## Task prompt
Below is a listing. Gather each line of it that contains "thumbnail".

## Entries provided
━━━━━━━━━━━━━━━━━━━━━━━━━━━━━━

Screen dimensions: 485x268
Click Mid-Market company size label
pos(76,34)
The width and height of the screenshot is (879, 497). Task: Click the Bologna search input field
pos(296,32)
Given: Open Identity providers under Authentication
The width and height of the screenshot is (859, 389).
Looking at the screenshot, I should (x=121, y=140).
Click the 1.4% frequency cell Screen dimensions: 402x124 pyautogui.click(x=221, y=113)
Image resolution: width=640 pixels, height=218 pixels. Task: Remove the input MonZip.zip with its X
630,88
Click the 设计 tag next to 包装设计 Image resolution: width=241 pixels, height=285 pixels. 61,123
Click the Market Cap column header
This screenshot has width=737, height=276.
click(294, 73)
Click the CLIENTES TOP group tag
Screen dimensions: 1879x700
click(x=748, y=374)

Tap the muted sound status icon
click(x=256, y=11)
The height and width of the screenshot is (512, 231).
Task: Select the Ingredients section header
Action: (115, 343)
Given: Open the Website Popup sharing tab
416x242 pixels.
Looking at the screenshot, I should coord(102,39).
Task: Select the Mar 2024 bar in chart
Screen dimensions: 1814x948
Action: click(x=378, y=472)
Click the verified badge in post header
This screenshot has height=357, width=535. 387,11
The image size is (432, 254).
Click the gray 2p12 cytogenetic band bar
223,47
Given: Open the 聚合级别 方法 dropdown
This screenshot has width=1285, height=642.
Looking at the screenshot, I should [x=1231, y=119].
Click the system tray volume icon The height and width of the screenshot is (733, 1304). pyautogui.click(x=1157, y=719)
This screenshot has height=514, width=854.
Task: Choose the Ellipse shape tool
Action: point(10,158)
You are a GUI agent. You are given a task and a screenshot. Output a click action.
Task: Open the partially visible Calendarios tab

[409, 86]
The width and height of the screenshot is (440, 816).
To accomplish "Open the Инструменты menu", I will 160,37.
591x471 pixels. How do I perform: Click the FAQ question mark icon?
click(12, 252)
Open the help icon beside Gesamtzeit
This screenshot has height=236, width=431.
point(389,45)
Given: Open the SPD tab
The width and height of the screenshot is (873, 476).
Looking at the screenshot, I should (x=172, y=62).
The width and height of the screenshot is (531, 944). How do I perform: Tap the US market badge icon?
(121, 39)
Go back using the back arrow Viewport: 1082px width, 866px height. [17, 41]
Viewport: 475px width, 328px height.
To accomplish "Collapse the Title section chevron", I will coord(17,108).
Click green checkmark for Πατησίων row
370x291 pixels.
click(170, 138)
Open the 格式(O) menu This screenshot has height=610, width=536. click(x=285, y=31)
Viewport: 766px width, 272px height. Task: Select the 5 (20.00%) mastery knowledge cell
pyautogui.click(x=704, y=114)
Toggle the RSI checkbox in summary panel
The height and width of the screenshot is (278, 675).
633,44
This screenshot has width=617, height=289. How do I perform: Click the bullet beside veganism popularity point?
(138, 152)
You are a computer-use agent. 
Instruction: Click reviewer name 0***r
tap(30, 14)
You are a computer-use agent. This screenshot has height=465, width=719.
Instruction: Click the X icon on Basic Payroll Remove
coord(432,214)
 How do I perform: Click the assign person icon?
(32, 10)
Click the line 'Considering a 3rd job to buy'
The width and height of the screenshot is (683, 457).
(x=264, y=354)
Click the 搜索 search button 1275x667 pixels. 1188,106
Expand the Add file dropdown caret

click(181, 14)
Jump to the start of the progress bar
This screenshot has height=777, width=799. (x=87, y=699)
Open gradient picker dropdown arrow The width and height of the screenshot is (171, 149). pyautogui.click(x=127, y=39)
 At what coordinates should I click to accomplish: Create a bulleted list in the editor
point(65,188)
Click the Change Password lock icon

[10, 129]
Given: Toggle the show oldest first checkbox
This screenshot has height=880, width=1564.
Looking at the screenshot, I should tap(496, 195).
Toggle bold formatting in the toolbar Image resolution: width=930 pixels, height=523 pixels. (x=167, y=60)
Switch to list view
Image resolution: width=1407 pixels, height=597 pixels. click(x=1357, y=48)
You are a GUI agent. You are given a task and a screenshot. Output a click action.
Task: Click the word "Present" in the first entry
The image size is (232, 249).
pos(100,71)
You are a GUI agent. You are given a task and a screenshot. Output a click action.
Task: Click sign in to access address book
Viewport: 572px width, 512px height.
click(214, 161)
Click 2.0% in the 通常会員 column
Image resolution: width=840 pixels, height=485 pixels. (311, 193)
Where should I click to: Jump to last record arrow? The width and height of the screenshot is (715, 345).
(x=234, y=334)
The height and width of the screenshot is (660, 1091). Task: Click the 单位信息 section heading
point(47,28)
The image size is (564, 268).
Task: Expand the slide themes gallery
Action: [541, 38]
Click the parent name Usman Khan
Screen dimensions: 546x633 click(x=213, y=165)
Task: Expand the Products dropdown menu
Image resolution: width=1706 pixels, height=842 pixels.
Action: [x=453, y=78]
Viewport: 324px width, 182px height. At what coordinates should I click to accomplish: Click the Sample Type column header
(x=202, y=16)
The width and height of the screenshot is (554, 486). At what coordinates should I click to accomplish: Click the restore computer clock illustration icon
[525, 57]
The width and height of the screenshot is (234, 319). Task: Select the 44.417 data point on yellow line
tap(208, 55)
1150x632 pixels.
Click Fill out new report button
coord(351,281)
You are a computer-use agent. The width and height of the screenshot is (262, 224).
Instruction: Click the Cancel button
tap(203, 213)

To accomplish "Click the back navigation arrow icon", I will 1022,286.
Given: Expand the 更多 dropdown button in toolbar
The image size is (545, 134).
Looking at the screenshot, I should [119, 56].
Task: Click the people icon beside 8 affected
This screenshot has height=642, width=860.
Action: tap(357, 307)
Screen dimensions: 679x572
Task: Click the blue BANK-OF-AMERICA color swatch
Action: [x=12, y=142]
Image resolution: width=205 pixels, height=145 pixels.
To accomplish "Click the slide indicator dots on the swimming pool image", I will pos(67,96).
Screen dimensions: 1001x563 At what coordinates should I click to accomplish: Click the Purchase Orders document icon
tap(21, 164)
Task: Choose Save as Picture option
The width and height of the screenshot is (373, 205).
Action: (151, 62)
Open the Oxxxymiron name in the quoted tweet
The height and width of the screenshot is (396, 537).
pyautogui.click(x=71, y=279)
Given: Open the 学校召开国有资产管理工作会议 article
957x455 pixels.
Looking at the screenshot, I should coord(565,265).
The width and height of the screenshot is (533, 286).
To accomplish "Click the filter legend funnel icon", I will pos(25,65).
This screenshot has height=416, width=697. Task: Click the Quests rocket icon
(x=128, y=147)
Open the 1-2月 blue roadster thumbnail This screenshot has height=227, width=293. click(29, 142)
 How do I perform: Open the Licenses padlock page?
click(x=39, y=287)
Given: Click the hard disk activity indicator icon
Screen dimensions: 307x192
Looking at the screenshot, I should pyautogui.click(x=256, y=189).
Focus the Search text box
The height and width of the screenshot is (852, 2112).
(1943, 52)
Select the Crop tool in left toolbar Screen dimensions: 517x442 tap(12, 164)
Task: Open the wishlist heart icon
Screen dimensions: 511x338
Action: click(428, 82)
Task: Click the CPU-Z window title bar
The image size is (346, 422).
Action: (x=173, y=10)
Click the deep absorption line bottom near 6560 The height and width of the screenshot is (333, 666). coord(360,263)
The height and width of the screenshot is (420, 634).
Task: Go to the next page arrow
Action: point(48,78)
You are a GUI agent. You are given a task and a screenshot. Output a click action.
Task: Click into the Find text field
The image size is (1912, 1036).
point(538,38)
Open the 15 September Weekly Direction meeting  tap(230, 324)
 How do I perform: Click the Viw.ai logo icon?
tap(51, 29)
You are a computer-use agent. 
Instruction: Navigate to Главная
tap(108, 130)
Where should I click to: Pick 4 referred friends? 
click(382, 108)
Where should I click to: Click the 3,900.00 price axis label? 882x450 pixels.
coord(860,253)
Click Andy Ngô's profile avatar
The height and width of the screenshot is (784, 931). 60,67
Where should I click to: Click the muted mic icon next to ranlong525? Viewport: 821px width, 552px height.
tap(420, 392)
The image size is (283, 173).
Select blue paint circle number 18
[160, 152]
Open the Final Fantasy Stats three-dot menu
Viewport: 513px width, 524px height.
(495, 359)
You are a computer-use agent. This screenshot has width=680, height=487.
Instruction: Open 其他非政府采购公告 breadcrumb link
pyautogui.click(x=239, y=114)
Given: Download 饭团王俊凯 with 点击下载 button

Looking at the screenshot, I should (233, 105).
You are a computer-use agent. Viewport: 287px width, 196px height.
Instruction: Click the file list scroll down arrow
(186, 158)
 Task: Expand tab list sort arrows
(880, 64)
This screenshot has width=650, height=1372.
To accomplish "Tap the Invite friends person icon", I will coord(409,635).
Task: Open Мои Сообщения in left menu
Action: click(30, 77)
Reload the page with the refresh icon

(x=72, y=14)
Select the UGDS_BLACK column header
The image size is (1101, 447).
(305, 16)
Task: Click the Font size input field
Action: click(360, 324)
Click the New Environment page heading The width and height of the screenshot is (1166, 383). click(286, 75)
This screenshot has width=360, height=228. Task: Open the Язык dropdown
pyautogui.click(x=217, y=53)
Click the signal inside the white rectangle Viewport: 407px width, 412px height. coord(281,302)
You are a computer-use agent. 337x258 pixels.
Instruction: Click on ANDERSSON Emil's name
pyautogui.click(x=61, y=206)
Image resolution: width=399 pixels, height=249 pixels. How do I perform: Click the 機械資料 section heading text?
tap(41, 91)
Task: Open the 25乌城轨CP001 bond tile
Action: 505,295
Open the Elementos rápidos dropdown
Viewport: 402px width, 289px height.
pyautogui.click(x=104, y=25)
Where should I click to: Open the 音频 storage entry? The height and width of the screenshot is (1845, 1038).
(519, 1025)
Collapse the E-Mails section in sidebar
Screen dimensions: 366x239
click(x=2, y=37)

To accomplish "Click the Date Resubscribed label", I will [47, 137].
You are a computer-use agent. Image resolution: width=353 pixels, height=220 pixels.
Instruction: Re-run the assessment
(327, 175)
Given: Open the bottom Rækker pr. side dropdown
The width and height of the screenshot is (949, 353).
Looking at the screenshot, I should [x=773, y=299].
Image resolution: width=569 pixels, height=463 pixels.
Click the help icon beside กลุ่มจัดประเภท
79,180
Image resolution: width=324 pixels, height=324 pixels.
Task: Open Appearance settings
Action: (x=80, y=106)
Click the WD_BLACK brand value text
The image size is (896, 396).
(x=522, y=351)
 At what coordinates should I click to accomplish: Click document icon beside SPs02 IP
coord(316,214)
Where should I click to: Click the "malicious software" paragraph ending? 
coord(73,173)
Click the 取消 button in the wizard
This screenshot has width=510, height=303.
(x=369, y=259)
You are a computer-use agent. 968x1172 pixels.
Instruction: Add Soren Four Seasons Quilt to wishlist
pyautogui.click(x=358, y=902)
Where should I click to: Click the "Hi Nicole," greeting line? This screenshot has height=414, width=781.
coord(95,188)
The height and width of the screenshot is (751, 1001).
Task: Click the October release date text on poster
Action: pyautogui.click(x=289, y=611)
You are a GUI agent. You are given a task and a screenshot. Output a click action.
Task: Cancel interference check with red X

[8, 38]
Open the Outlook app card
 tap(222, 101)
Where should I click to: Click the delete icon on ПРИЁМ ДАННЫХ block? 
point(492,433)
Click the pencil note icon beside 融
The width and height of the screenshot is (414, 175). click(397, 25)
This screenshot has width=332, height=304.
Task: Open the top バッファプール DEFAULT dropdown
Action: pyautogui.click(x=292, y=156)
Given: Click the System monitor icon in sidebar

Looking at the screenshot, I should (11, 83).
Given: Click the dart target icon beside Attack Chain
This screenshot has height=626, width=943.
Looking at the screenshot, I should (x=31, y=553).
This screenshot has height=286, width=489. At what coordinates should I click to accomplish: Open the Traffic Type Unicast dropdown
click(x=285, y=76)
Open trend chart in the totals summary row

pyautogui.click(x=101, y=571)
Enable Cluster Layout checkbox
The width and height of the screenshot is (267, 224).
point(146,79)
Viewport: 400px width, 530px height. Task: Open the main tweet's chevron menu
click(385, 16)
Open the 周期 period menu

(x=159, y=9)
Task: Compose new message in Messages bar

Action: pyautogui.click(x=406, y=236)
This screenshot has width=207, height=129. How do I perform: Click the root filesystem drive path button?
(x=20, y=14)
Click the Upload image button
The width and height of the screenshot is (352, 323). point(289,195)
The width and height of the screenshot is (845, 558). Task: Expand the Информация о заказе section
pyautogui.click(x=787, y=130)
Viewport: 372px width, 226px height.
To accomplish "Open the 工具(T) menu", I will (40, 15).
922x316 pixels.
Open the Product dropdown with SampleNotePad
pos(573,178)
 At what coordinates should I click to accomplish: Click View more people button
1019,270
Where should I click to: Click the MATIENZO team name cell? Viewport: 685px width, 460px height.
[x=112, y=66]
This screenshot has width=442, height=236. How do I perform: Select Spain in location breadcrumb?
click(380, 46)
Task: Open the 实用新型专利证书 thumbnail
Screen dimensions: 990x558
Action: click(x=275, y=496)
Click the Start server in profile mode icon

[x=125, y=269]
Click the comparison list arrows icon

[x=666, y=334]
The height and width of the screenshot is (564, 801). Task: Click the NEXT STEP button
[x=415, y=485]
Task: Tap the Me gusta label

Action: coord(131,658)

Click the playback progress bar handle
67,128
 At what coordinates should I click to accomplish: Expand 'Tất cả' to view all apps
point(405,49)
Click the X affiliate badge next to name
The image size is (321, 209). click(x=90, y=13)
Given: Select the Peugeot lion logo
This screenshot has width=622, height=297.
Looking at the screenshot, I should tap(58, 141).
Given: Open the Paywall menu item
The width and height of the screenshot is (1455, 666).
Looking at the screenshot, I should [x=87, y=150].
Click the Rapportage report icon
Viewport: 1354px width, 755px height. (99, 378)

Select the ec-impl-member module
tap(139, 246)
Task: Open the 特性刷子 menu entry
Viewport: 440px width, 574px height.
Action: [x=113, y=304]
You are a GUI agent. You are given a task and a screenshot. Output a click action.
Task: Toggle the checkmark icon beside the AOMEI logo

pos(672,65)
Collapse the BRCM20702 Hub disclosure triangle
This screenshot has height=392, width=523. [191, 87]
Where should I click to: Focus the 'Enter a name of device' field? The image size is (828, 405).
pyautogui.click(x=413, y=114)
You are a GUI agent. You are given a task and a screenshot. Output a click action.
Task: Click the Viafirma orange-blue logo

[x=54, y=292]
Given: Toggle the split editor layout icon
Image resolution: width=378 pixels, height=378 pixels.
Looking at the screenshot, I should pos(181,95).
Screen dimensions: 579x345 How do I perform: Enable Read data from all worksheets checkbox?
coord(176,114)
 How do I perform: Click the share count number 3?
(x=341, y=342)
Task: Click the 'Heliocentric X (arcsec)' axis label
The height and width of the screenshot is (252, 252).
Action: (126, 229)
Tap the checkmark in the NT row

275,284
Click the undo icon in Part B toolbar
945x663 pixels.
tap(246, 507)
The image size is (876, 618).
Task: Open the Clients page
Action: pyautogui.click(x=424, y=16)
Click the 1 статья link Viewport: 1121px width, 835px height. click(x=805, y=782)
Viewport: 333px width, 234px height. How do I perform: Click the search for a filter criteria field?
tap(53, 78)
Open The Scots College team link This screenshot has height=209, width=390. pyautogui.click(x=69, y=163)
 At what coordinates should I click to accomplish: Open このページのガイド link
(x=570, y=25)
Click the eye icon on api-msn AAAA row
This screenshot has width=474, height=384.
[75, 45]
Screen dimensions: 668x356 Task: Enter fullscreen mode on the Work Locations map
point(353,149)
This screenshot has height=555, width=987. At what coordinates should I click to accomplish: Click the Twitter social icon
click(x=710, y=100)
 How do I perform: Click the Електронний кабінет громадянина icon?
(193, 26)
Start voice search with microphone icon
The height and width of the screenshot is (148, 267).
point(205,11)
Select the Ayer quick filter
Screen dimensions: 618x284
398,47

━━━━━━━━━━━━━━━━━━━━━━━━━━━━━━

## Answer area
Open the 1-2月 blue roadster thumbnail This screenshot has height=227, width=293. click(29, 142)
Task: Open the 实用新型专利证书 thumbnail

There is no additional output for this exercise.